RECORDS: Begin

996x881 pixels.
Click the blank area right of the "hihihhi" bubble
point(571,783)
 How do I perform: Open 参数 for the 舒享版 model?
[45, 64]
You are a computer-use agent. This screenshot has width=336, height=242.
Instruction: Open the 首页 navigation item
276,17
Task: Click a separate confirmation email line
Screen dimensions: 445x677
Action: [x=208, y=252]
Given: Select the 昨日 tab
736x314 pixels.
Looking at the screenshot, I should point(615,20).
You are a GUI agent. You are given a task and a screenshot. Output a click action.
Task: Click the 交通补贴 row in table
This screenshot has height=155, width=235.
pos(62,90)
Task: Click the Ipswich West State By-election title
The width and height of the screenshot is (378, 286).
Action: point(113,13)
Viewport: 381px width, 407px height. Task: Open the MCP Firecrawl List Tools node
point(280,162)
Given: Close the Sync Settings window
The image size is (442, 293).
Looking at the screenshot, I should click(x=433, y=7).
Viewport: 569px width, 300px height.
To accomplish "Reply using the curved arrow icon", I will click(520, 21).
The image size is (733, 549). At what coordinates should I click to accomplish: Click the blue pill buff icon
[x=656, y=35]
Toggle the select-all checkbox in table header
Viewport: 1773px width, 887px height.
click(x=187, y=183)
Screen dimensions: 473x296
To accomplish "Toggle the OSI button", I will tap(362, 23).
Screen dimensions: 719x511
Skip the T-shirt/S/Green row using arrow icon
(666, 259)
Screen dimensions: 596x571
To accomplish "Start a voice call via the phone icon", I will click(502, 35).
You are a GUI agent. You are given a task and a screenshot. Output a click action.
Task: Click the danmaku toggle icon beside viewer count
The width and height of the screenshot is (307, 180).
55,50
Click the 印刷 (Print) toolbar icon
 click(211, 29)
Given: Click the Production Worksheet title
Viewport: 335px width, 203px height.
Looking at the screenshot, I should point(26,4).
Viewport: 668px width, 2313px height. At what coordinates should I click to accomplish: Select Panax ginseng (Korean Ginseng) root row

RECORDS: End

TASK STATEMENT —
Please print out every record exactly as it is written.

EXERCISE OUTPUT —
996x881 pixels.
Click the blank area right of the "hihihhi" bubble
point(571,783)
 How do I perform: Open 参数 for the 舒享版 model?
[45, 64]
You are a computer-use agent. This screenshot has width=336, height=242.
Instruction: Open the 首页 navigation item
276,17
Task: Click a separate confirmation email line
Screen dimensions: 445x677
Action: [x=208, y=252]
Given: Select the 昨日 tab
736x314 pixels.
Looking at the screenshot, I should point(615,20).
You are a GUI agent. You are given a task and a screenshot. Output a click action.
Task: Click the 交通补贴 row in table
This screenshot has height=155, width=235.
pos(62,90)
Task: Click the Ipswich West State By-election title
The width and height of the screenshot is (378, 286).
Action: point(113,13)
Viewport: 381px width, 407px height. Task: Open the MCP Firecrawl List Tools node
point(280,162)
Given: Close the Sync Settings window
The image size is (442, 293).
Looking at the screenshot, I should click(x=433, y=7).
Viewport: 569px width, 300px height.
To accomplish "Reply using the curved arrow icon", I will click(520, 21).
The image size is (733, 549). At what coordinates should I click to accomplish: Click the blue pill buff icon
[x=656, y=35]
Toggle the select-all checkbox in table header
Viewport: 1773px width, 887px height.
click(x=187, y=183)
Screen dimensions: 473x296
To accomplish "Toggle the OSI button", I will tap(362, 23).
Screen dimensions: 719x511
Skip the T-shirt/S/Green row using arrow icon
(666, 259)
Screen dimensions: 596x571
To accomplish "Start a voice call via the phone icon", I will click(502, 35).
You are a GUI agent. You are given a task and a screenshot. Output a click action.
Task: Click the danmaku toggle icon beside viewer count
The width and height of the screenshot is (307, 180).
55,50
Click the 印刷 (Print) toolbar icon
 click(211, 29)
Given: Click the Production Worksheet title
Viewport: 335px width, 203px height.
Looking at the screenshot, I should point(26,4).
Viewport: 668px width, 2313px height. At what coordinates should I click to accomplish: Select Panax ginseng (Korean Ginseng) root row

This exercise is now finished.